Sun Jincheng (Jinzhu), Apache Member, Apache Flink PMC, Senior technical expert of Alibaba.
Zhang Jianfeng (Jian Feng), Apache Member, Apache Zeppelin PMC, Alibaba Senior technical expert.

Q: Since we are aiming for a full Python integration, what about beefing up Jupyter notebook? “A” : First PyFlink will support both Zeppelin and Jupyter. Zeppelin is leading the way. Zeppelin is more about big data computing, and Jupyter is more about machine learning. Zeppelin can be used for multi-tenant enterprise, and Jupyter is more about single user.

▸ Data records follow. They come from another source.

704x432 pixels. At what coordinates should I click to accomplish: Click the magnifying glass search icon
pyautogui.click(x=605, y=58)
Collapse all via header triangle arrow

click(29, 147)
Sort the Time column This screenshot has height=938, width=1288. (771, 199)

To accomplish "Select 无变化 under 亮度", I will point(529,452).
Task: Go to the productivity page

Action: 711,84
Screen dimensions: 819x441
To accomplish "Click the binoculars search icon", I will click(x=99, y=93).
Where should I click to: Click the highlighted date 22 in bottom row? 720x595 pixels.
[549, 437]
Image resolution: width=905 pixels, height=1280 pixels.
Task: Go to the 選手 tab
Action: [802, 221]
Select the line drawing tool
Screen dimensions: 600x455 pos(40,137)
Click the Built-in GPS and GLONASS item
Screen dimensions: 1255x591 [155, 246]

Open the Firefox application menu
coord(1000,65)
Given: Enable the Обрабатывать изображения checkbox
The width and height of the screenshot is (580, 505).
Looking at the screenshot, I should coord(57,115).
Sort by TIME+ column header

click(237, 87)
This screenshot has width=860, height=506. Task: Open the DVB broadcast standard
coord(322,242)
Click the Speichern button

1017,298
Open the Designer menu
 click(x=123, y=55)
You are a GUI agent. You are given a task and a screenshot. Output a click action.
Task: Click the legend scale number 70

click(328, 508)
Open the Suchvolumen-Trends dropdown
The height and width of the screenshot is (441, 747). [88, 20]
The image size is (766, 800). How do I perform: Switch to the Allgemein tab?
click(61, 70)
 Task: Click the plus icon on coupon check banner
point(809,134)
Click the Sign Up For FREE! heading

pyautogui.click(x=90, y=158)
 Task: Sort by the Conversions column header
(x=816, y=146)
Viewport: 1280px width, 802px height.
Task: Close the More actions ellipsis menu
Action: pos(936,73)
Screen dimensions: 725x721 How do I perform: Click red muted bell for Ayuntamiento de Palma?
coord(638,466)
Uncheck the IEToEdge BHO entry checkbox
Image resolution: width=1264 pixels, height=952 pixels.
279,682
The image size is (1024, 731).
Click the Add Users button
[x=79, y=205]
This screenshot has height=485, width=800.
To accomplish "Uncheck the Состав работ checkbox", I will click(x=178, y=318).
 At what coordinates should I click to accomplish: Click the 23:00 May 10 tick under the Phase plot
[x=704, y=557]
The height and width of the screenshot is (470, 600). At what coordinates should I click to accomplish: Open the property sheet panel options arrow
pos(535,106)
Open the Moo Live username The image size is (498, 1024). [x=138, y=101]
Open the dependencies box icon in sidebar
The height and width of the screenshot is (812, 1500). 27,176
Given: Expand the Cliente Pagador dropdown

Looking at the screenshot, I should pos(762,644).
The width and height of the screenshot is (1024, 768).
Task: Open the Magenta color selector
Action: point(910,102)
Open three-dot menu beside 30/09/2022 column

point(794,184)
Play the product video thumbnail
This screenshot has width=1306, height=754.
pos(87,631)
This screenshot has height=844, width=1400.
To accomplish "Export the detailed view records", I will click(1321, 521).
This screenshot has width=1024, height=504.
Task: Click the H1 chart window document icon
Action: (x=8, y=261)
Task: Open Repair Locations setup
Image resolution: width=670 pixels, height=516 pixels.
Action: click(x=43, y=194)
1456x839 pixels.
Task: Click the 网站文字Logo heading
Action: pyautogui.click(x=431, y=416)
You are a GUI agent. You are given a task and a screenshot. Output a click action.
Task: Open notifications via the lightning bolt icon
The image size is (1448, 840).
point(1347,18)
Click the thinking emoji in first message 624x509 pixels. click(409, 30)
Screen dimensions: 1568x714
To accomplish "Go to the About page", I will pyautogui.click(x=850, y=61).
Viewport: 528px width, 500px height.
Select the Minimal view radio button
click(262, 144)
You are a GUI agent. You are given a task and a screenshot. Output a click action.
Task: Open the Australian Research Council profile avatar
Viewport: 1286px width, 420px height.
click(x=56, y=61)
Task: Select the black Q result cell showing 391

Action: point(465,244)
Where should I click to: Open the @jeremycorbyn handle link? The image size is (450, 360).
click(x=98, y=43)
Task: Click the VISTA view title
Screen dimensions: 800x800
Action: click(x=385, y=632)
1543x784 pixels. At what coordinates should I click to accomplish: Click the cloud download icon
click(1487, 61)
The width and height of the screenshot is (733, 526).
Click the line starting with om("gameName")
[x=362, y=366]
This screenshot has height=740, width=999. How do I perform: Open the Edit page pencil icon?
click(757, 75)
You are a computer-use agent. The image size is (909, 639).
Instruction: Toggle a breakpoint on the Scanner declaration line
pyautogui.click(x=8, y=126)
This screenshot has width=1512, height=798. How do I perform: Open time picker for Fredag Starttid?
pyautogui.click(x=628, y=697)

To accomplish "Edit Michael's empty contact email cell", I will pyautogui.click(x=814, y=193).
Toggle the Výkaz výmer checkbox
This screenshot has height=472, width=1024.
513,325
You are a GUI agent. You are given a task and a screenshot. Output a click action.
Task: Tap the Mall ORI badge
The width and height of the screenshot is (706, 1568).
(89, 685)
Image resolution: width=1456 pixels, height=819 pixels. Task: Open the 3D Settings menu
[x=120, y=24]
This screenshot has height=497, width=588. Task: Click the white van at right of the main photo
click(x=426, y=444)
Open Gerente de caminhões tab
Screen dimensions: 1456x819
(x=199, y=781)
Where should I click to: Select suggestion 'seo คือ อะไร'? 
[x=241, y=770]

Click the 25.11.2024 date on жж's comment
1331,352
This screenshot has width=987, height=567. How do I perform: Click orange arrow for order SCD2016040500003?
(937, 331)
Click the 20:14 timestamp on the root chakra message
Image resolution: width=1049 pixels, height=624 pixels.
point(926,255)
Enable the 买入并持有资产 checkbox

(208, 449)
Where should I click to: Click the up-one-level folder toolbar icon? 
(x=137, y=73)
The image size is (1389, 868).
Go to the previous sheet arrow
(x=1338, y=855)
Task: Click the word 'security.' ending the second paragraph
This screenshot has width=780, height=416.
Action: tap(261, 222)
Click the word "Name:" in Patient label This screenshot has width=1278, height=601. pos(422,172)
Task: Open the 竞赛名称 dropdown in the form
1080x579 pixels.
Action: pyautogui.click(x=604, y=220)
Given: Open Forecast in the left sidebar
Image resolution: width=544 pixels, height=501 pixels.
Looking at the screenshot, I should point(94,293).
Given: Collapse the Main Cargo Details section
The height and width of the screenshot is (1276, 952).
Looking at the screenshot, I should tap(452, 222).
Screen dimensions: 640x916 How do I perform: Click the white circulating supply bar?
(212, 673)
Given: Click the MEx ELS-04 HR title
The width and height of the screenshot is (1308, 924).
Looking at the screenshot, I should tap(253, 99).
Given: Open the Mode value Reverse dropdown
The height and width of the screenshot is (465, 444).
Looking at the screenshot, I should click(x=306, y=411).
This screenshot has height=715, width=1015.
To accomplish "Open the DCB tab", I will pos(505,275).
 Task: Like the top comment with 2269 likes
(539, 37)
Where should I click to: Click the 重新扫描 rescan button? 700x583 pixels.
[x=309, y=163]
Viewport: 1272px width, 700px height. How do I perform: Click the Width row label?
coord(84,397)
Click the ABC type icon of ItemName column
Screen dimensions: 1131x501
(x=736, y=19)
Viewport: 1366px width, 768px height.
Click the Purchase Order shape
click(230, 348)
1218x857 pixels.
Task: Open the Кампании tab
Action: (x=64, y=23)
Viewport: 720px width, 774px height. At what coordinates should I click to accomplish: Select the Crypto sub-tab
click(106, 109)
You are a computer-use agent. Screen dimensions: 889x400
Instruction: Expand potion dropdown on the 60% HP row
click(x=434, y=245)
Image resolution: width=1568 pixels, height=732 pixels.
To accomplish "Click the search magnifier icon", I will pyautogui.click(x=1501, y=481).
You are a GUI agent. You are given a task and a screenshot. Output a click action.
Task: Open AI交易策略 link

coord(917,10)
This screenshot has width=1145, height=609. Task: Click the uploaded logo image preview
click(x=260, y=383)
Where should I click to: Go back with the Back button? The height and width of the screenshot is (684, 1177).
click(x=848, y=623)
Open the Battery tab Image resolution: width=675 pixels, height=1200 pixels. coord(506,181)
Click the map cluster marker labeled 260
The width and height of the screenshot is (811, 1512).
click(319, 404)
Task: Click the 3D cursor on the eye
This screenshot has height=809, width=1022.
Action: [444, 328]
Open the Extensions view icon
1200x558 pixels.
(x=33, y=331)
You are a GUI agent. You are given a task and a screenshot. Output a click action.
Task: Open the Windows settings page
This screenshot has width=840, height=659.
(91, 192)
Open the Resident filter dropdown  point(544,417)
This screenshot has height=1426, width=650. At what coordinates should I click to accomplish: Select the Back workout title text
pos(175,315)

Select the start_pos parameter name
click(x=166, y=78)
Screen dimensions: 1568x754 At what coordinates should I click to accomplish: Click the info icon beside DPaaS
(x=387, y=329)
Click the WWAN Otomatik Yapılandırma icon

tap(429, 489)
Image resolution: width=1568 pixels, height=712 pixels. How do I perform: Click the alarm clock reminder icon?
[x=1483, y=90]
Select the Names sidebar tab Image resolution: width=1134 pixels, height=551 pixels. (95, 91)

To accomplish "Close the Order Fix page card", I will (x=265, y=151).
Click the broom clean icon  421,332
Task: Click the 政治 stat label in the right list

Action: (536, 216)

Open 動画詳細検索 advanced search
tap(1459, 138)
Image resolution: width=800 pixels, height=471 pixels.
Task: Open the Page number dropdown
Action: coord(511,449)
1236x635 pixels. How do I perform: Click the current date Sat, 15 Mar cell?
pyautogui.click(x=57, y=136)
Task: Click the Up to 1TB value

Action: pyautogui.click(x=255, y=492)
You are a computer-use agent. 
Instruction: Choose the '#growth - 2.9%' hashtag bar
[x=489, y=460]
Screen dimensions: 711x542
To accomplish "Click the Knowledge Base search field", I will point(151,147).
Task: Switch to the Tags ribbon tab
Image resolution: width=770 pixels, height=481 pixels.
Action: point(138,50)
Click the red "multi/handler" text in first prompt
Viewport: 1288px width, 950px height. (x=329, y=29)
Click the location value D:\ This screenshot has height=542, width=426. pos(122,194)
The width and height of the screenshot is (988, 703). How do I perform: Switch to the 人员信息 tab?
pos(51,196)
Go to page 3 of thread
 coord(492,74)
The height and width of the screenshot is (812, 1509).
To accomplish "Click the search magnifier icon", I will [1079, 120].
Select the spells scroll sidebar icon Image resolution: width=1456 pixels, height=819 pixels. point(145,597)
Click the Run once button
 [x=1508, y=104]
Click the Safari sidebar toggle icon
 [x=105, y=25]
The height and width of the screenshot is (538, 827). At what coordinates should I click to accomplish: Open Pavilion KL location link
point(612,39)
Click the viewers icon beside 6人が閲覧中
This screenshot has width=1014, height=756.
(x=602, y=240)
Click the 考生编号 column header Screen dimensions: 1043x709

Q: What are the best application scenarios for Flink on Zeppelin? “A” : ETL and data analysis for batch computation, suitable for Flink SQL, PyFlink and Table API.

“Q” : What is Zeppelin’s support for K8s so far? Does the community have plans for this? Why do you choose to deploy Zeppelin Server using Pod instead of Statefulset or Deployment? “A” : This is being done and depends on Flink support for K8S. Zeppelin 0.9 + Flink 1.11 is expected to support K8S perfectly.

Production-Ready Flink and Hive Integration – what story you can tell now?

Commentary guest: Li Rui (Tian Li), Apache Hive PMC, Alibaba technical experts.

Q: Hive is available, and useful Hive client tools such as DBVIS are available. If your business is using Hive for offline batch queries, is it worth integrating with another framework? Why don’t I use DBVIS to do hive analysis? Question: Hive is a batch analysis tool. Is it necessary to force integration with streams? Is it better to use specialized tools? “A” : Many users need to improve Hive in real time, such as real-time write, presto, impala, and other interactive queries. Flink can be integrated with Hive in batch mode to achieve better performance than Hive original batch. On the other hand, we also see users who want to consume data written to Hive in real time, which requires streaming integration.

“Q” : In 1.10 kafka tables can be built on hivecatalog. Is it possible to write kafka data to hive tables? “A” : No, 1.10 only stores kafka table metadata through the Hive Catalog, but only supports batch writes to actual data. Streaming writing to Hive tables is supported only in 1.11.